In with the New, Out with the Old

Happy New Year! As we prepare for the year ahead, everyone sets new goals, plans adventures, and declutters the house to make room for the next twelve months.  When it comes to our pets, we need to be going through their things as well because it helps to keep your cat or dog healthy, safe, and happy. Below is a list of things to consider throwing away or repairing.

1.       Nail trimmers that may be dull. Sharp nail trimmers make an already difficult task slightly easier.  You can sharpen the blade or just toss them and get a new pair.

2.       Busted toys. Toys that are broken have the potential to hurt or injure your cat or dog. If the toy has loose strings, sharp edges, or pieces that may be easy to swallow, toss them and buy new ones for your pet. 

3.       Scratched up litter boxes. Litter boxes that have scratches or imperfections may trap bacteria and odor.  This is a perfect environment for the bacteria to set up shop, and remember that your pet can transfer the bacteria to you.  Consider buying a new litter box each year.

4.       Plastic bowls. Plastic tends to be naturally greasy. Some cats can suffer from feline acne and plastic bowls tend to irritate them more than ceramic or metal. Similar to the litter boxes, the food bowls can be scratched or have areas where bacteria can settle and cause problems for the pets. Dogs may not have as many issues with this, but it’s still a good idea to toss if they have been chewed up. 
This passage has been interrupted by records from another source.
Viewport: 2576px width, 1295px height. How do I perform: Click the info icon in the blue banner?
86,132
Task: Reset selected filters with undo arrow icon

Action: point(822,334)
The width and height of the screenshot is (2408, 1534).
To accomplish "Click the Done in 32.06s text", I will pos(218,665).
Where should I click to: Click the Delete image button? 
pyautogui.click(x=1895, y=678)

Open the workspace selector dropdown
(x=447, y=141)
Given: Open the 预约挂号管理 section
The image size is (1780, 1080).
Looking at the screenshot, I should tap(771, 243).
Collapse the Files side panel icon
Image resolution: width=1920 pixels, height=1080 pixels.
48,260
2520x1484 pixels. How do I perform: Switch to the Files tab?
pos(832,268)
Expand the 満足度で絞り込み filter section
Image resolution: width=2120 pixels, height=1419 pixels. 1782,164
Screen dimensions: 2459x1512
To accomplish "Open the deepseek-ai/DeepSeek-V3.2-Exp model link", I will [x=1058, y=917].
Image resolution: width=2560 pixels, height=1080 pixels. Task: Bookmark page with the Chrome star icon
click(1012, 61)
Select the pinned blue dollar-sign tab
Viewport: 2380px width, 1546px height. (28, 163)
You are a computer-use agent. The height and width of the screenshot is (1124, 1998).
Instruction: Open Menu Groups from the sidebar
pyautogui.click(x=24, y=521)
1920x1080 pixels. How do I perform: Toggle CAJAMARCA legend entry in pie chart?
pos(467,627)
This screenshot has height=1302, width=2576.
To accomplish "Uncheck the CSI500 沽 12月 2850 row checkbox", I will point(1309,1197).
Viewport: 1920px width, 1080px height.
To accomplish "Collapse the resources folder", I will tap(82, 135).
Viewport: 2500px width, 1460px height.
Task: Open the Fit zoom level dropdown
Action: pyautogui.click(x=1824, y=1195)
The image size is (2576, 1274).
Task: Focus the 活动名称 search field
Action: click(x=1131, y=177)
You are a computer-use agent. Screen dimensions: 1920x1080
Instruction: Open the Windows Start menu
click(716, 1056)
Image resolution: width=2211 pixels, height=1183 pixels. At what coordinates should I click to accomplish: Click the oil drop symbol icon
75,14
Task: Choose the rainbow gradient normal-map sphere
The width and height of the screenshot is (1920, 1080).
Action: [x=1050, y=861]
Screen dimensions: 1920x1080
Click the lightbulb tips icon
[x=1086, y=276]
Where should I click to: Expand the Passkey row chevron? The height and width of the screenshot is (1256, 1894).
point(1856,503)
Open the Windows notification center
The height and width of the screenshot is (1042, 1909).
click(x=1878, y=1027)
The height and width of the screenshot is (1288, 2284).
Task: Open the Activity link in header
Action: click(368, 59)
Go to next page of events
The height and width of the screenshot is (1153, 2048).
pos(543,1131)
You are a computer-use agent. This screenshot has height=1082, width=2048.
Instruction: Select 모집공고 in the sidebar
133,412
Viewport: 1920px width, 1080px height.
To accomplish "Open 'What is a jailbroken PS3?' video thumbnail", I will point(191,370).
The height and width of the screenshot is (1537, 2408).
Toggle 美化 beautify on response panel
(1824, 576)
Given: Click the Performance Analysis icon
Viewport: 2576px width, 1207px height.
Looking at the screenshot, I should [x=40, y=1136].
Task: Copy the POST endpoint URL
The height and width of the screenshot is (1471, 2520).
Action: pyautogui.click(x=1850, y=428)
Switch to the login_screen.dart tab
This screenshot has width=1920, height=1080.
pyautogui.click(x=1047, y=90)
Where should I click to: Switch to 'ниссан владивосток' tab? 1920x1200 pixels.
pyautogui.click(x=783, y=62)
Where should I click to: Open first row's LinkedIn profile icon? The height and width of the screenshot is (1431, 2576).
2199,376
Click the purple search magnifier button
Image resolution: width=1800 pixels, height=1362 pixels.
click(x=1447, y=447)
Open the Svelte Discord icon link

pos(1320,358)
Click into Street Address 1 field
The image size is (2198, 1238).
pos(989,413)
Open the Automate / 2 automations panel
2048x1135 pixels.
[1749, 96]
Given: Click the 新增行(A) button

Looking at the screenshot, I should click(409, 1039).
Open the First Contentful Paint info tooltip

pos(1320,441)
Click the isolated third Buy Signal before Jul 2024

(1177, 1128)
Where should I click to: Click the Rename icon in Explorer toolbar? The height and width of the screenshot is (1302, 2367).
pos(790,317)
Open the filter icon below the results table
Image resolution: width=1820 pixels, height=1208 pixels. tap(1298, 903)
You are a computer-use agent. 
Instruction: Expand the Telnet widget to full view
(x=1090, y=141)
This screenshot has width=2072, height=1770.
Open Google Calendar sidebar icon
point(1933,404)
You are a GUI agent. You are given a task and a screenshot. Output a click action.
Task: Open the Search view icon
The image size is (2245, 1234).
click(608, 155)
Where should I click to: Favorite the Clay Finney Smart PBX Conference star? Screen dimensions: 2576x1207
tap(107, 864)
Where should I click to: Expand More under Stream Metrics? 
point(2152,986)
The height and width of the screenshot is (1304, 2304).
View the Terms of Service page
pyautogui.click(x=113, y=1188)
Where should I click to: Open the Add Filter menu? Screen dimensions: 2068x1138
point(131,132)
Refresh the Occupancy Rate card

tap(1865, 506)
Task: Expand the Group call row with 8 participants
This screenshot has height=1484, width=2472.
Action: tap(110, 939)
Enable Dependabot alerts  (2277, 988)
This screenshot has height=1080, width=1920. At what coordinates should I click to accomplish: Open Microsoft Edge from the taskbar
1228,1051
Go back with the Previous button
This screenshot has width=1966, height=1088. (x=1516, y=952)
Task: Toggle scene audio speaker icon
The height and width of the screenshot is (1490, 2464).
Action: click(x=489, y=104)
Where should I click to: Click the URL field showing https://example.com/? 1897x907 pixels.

5.       Expired medications. It is tempting to have a stock of medications but if any are expired, they need to be thrown away. Some medications can go past their date, and the potency may be affected.  Giving your pet expired medication usually won’t work or, in some cases, might make the problem worse.   Expired medications can also be toxic. Don’t take the chance.

6.       Retractable leashes. These leashes look convenient and simple to use but they can be one of most dangerous pet related items in your house. You don’t have complete control over your dog when they are stretched out in front of you. You don’t know what danger might be right around the corner.  Often these leashes have built in breaks on them, but if those fail, the only way to stop your pet is by grabbing a nylon rope, and many people have reported skin burns from these leashes.  Our best recommendation is to toss them. Get a sturdy leash that won’t injure you or your dog.

7.       Smelly collars. Collars should be replaced if they get stinky or so dirty where a run through the washing machine doesn’t improve them.  The collar sits on your pet’s neck all the time. It is another perfect environment for bacteria to grow and cause future skin problems for your pet.